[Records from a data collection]
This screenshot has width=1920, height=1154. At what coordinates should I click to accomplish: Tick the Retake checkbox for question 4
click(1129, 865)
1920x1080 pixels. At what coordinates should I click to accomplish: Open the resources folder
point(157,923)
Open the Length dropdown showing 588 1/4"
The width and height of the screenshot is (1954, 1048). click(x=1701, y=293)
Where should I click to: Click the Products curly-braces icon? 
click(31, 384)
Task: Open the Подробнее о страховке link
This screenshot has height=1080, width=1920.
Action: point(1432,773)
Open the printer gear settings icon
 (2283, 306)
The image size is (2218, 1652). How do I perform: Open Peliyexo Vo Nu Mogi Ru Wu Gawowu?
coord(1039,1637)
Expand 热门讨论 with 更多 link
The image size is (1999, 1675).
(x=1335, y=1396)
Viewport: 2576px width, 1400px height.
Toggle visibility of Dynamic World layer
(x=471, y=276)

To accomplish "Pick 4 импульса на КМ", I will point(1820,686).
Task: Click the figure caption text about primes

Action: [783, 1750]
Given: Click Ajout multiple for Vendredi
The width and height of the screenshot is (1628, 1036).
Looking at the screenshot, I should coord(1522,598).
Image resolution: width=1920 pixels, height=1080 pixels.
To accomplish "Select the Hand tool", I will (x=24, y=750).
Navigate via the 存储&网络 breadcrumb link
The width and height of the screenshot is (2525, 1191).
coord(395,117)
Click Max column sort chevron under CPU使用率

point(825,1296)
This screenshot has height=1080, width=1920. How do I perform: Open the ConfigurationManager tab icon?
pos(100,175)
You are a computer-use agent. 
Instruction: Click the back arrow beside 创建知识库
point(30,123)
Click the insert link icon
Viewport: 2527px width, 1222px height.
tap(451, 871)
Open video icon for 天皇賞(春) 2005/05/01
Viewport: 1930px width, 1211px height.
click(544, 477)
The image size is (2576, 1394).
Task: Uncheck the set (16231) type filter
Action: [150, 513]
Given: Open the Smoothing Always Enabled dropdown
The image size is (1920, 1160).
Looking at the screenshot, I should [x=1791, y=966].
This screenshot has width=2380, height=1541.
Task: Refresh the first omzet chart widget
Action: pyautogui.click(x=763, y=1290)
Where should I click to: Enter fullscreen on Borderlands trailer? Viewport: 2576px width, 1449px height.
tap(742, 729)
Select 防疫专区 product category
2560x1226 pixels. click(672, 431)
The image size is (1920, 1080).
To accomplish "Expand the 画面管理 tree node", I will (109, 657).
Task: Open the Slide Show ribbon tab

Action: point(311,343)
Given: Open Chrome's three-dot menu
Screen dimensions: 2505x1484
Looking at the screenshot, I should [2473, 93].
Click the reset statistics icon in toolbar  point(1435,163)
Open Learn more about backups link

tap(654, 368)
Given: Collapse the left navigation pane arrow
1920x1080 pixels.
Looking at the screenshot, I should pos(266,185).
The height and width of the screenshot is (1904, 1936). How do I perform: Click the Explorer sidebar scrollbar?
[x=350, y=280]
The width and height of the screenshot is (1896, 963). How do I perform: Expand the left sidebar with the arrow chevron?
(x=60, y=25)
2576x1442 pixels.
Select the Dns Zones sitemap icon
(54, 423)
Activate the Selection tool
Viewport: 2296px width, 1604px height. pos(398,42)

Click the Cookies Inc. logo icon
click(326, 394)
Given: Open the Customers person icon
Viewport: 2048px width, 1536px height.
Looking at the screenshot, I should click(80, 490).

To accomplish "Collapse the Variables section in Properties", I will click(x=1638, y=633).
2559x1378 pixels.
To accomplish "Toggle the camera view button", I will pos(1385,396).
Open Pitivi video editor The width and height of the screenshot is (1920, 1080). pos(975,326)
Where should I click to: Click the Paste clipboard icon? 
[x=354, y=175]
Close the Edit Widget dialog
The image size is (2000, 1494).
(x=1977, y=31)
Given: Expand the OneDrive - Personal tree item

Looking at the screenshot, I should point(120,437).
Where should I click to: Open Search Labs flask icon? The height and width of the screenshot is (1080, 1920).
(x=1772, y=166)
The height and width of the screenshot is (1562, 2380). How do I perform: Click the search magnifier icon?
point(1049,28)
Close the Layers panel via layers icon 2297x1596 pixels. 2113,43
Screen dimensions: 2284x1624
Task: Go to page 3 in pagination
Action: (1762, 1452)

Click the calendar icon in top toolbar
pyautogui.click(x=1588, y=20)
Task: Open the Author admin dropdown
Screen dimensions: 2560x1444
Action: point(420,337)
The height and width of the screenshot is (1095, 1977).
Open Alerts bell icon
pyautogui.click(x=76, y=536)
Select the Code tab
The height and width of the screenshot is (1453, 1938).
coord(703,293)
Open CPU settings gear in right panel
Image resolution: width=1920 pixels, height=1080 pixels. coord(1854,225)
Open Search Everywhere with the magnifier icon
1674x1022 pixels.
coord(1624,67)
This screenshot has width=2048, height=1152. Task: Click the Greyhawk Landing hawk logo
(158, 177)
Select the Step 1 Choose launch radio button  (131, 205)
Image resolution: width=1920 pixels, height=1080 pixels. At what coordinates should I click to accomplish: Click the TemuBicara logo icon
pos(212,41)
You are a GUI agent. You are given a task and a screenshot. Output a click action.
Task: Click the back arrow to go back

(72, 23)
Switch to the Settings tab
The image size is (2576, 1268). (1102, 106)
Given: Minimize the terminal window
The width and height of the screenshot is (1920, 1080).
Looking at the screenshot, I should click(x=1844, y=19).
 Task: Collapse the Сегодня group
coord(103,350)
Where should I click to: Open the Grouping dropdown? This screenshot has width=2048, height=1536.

--- WHAT IS BEING ASKED ---
Please return every entry exactly as it appears.

--- COMPLETED EXERCISE ---
This screenshot has width=1920, height=1154. At what coordinates should I click to accomplish: Tick the Retake checkbox for question 4
click(1129, 865)
1920x1080 pixels. At what coordinates should I click to accomplish: Open the resources folder
point(157,923)
Open the Length dropdown showing 588 1/4"
The width and height of the screenshot is (1954, 1048). click(x=1701, y=293)
Where should I click to: Click the Products curly-braces icon? 
click(31, 384)
Task: Open the Подробнее о страховке link
This screenshot has height=1080, width=1920.
Action: point(1432,773)
Open the printer gear settings icon
 (2283, 306)
The image size is (2218, 1652). How do I perform: Open Peliyexo Vo Nu Mogi Ru Wu Gawowu?
coord(1039,1637)
Expand 热门讨论 with 更多 link
The image size is (1999, 1675).
(x=1335, y=1396)
Viewport: 2576px width, 1400px height.
Toggle visibility of Dynamic World layer
(x=471, y=276)

To accomplish "Pick 4 импульса на КМ", I will point(1820,686).
Task: Click the figure caption text about primes

Action: [783, 1750]
Given: Click Ajout multiple for Vendredi
The width and height of the screenshot is (1628, 1036).
Looking at the screenshot, I should coord(1522,598).
Image resolution: width=1920 pixels, height=1080 pixels.
To accomplish "Select the Hand tool", I will (x=24, y=750).
Navigate via the 存储&网络 breadcrumb link
The width and height of the screenshot is (2525, 1191).
coord(395,117)
Click Max column sort chevron under CPU使用率

point(825,1296)
This screenshot has height=1080, width=1920. How do I perform: Open the ConfigurationManager tab icon?
pos(100,175)
You are a computer-use agent. 
Instruction: Click the back arrow beside 创建知识库
point(30,123)
Click the insert link icon
Viewport: 2527px width, 1222px height.
tap(451, 871)
Open video icon for 天皇賞(春) 2005/05/01
Viewport: 1930px width, 1211px height.
click(544, 477)
The image size is (2576, 1394).
Task: Uncheck the set (16231) type filter
Action: [150, 513]
Given: Open the Smoothing Always Enabled dropdown
The image size is (1920, 1160).
Looking at the screenshot, I should [x=1791, y=966].
This screenshot has width=2380, height=1541.
Task: Refresh the first omzet chart widget
Action: pyautogui.click(x=763, y=1290)
Where should I click to: Enter fullscreen on Borderlands trailer? Viewport: 2576px width, 1449px height.
tap(742, 729)
Select 防疫专区 product category
2560x1226 pixels. click(672, 431)
The image size is (1920, 1080).
To accomplish "Expand the 画面管理 tree node", I will (109, 657).
Task: Open the Slide Show ribbon tab

Action: point(311,343)
Given: Open Chrome's three-dot menu
Screen dimensions: 2505x1484
Looking at the screenshot, I should [2473, 93].
Click the reset statistics icon in toolbar  point(1435,163)
Open Learn more about backups link

tap(654, 368)
Given: Collapse the left navigation pane arrow
1920x1080 pixels.
Looking at the screenshot, I should pos(266,185).
The height and width of the screenshot is (1904, 1936). How do I perform: Click the Explorer sidebar scrollbar?
[x=350, y=280]
The width and height of the screenshot is (1896, 963). How do I perform: Expand the left sidebar with the arrow chevron?
(x=60, y=25)
2576x1442 pixels.
Select the Dns Zones sitemap icon
(54, 423)
Activate the Selection tool
Viewport: 2296px width, 1604px height. pos(398,42)

Click the Cookies Inc. logo icon
click(326, 394)
Given: Open the Customers person icon
Viewport: 2048px width, 1536px height.
Looking at the screenshot, I should click(80, 490).

To accomplish "Collapse the Variables section in Properties", I will click(x=1638, y=633).
2559x1378 pixels.
To accomplish "Toggle the camera view button", I will pos(1385,396).
Open Pitivi video editor The width and height of the screenshot is (1920, 1080). pos(975,326)
Where should I click to: Click the Paste clipboard icon? 
[x=354, y=175]
Close the Edit Widget dialog
The image size is (2000, 1494).
(x=1977, y=31)
Given: Expand the OneDrive - Personal tree item

Looking at the screenshot, I should point(120,437).
Where should I click to: Open Search Labs flask icon? The height and width of the screenshot is (1080, 1920).
(x=1772, y=166)
The height and width of the screenshot is (1562, 2380). How do I perform: Click the search magnifier icon?
point(1049,28)
Close the Layers panel via layers icon 2297x1596 pixels. 2113,43
Screen dimensions: 2284x1624
Task: Go to page 3 in pagination
Action: (1762, 1452)

Click the calendar icon in top toolbar
pyautogui.click(x=1588, y=20)
Task: Open the Author admin dropdown
Screen dimensions: 2560x1444
Action: point(420,337)
The height and width of the screenshot is (1095, 1977).
Open Alerts bell icon
pyautogui.click(x=76, y=536)
Select the Code tab
The height and width of the screenshot is (1453, 1938).
coord(703,293)
Open CPU settings gear in right panel
Image resolution: width=1920 pixels, height=1080 pixels. coord(1854,225)
Open Search Everywhere with the magnifier icon
1674x1022 pixels.
coord(1624,67)
This screenshot has width=2048, height=1152. Task: Click the Greyhawk Landing hawk logo
(158, 177)
Select the Step 1 Choose launch radio button  (131, 205)
Image resolution: width=1920 pixels, height=1080 pixels. At what coordinates should I click to accomplish: Click the TemuBicara logo icon
pos(212,41)
You are a GUI agent. You are given a task and a screenshot. Output a click action.
Task: Click the back arrow to go back

(72, 23)
Switch to the Settings tab
The image size is (2576, 1268). (1102, 106)
Given: Minimize the terminal window
The width and height of the screenshot is (1920, 1080).
Looking at the screenshot, I should click(x=1844, y=19).
 Task: Collapse the Сегодня group
coord(103,350)
Where should I click to: Open the Grouping dropdown? This screenshot has width=2048, height=1536.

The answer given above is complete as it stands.